L’histoire du TAXI / VTC



HISTOIRE DU VTC

La Licence de Grande Remise :

 " Cette licence n'est plus délivrée depuis le 1er janvier 2010, date d'entrée en application de la Loi de Développement et de modernisation des Services Touristiques et de l'application de l'article 20 du décret n°2009-1650 qui a reformé l'activité et introduit l'exploitation de Voitures de Tourisme avec Chauffeur ".

Les licences de Grande Remise ont cessé d'exister le 23 juillet 2012.

La location de Voitures avec Chauffeur ou "Grande Remise" :

La Grande Remise:

- La Grande Remise est une profession très ancienne dont l’origine remonte au 17ème siècle, pendant l'enfance du roi Louis XIV.

A l'époque, les "carrosses de remise" se distinguaient déjà des "carrosses de place" (plus connus sous le nom de fiacres): les carrosses de remise devaient être loués à la journée ou plus selon un tarif libre, alors que les carrosses de place étaient autorisés à stationner sur certaines places dans Paris et se louaient à la place ou bien à l'heure selon un tarif réglementé (ceux-ci peuvent être considérés comme les ancêtres des autobus et taxis actuels).

L'appellation de « Grande Remise » remonte à cette époque: les nombreux cochers qui étaient au service du Roi et de sa Cour attendaient à l’extérieur du Louvre et cela créait (déjà) des problèmes de circulation aux alentours du château. Il fut donc décidé de les faire attendre à l’intérieur de l’enceinte dans des remises qui leur étaient dédiées.

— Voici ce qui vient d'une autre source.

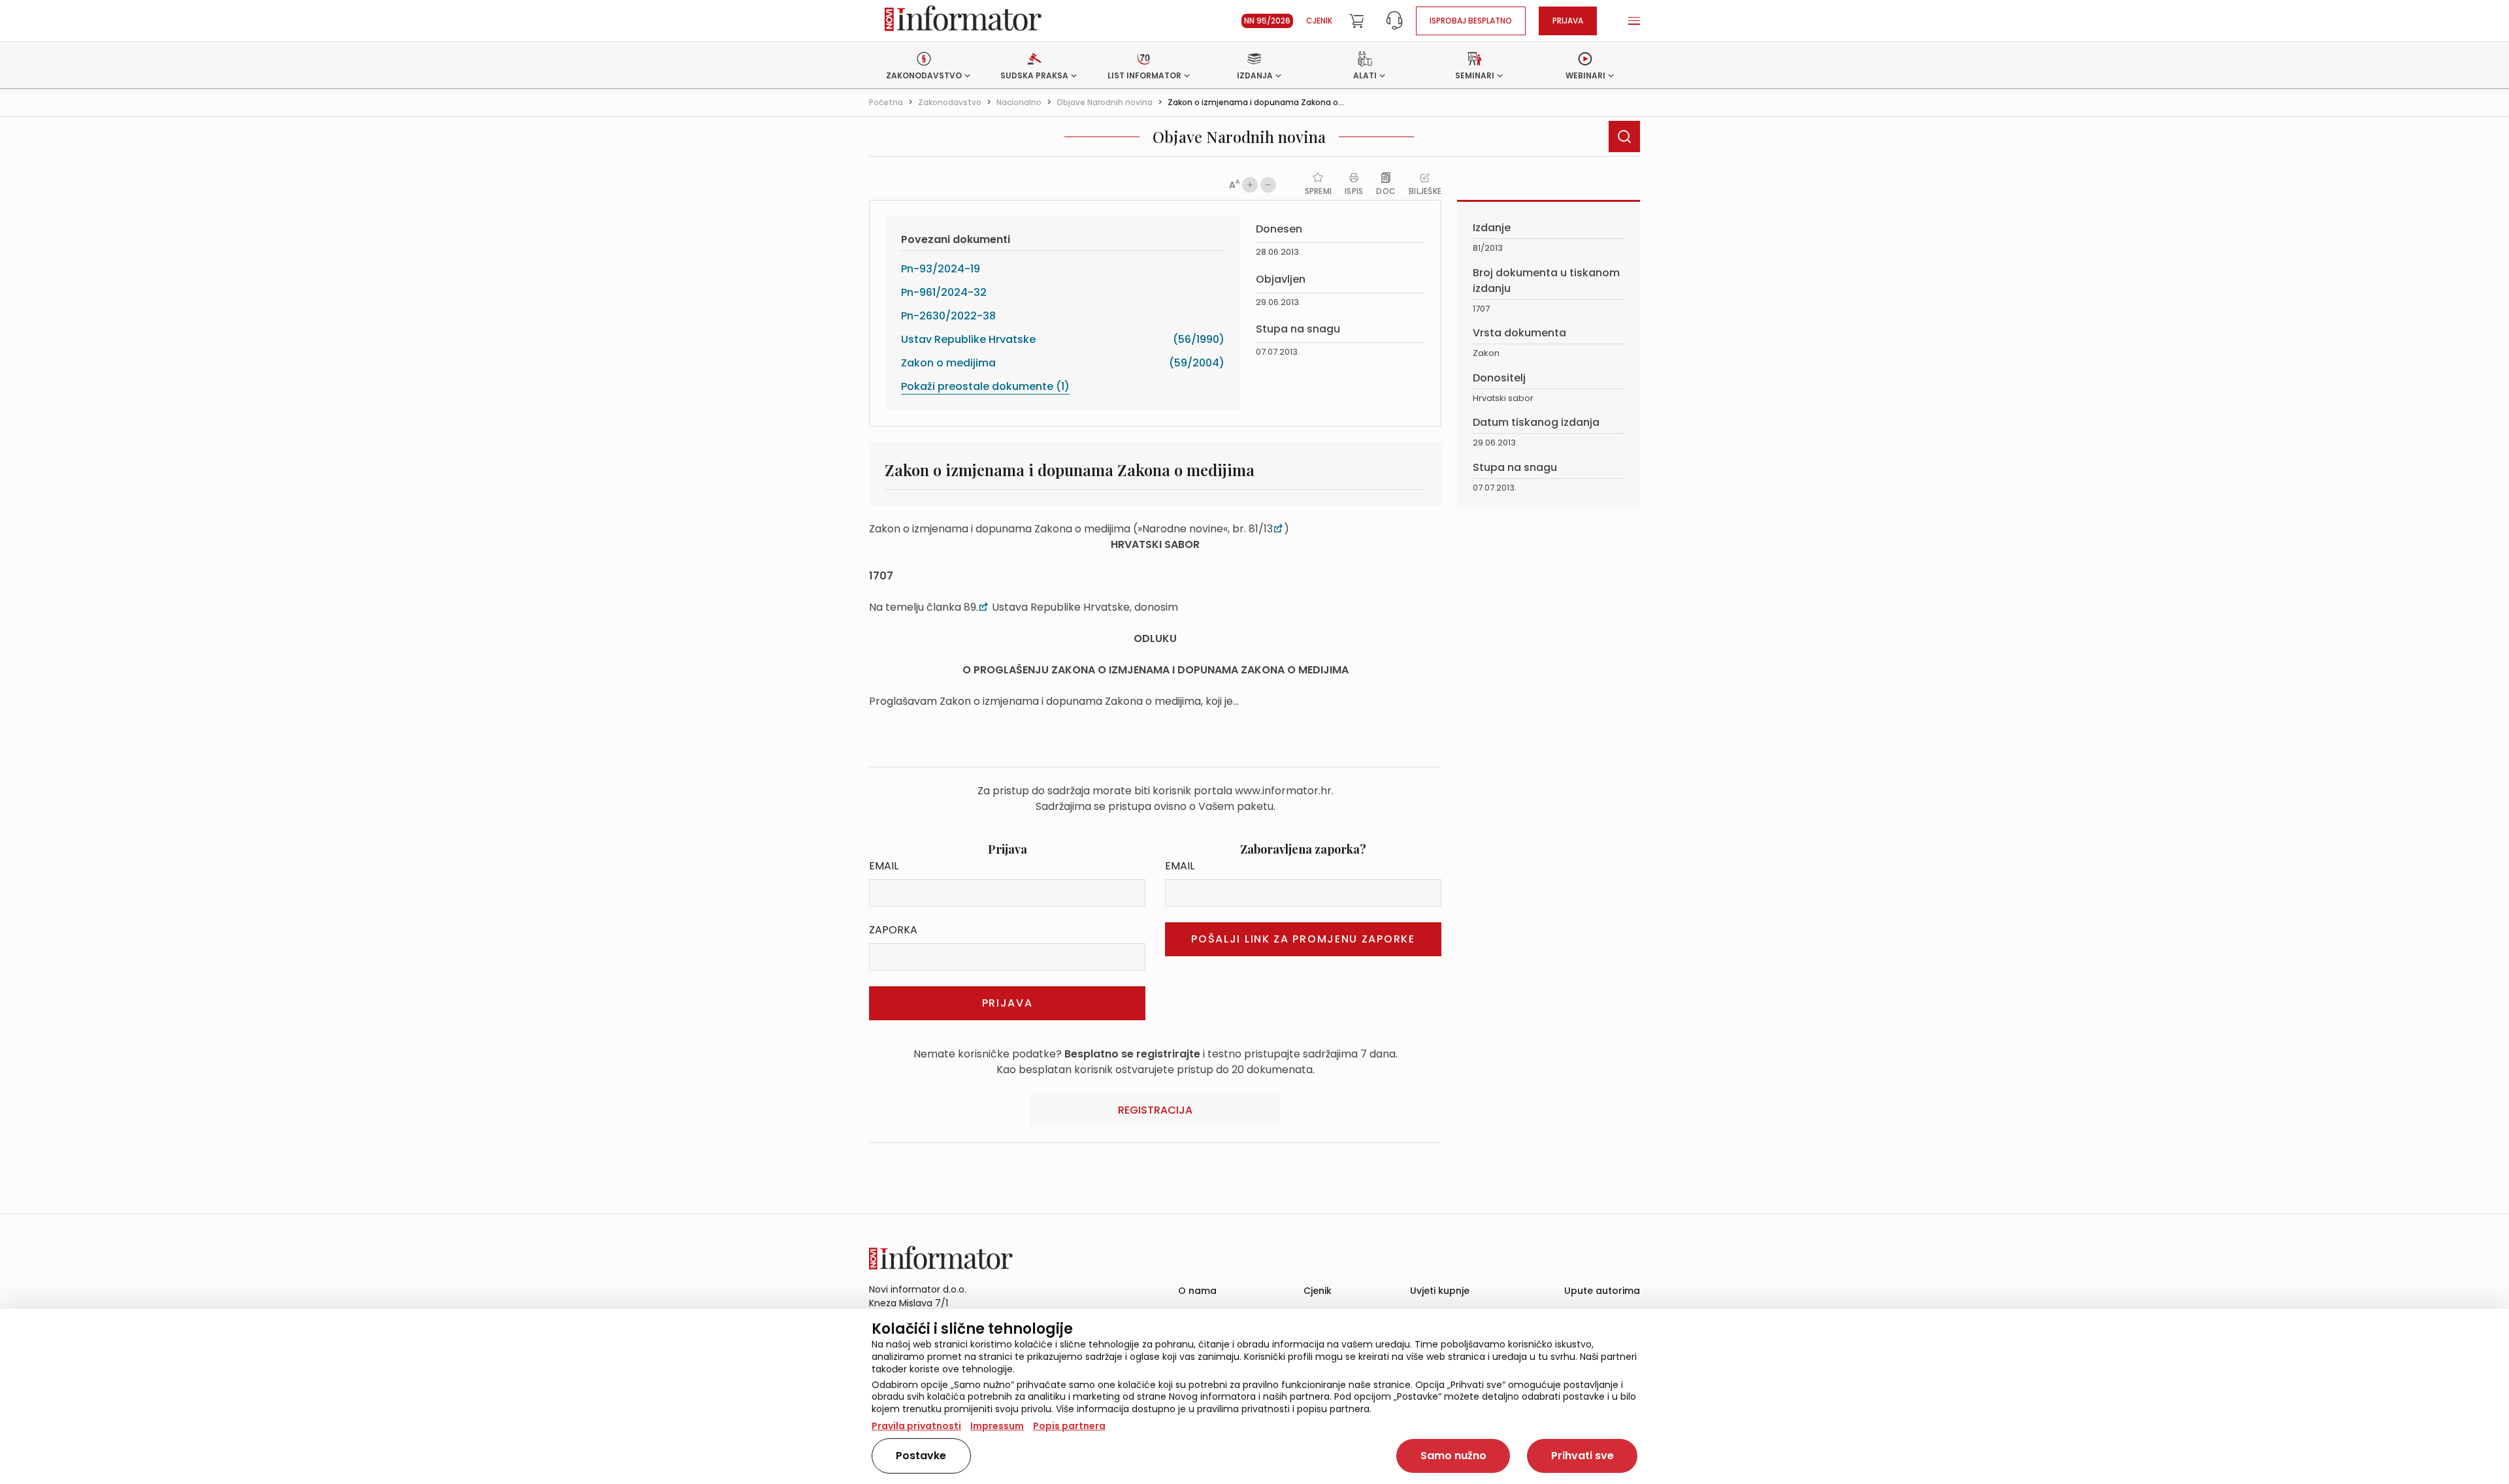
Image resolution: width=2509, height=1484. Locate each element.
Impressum (997, 1425)
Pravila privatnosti (916, 1425)
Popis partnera (1069, 1425)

En fonction de l'importance de leur carrosse et de la qualité de leurs passagers, certains cochers avaient accès à la "Grande Remise", les autres attendaient à la "Petite Remise".

Jusqu'à la fin de l'année 2009, ces deux expressions ont coexisté pour désigner des types différents de véhicules loués avec chauffeur. Depuis cette date, la « Grande Remise » est appelée "Exploitation de Voitures de Tourisme avec Chauffeur".

La "Grande Remise" était réglementée par un décret de juillet 1955 (arrêté préfectoral de 1966 pour Paris).

Elle était sous la tutelle du Ministère du Tourisme.

L'activité de Grande Remise consistait à fournir au client sur commande un véhicule "haut de gamme" de 5 à 9 places au plus avec chauffeur.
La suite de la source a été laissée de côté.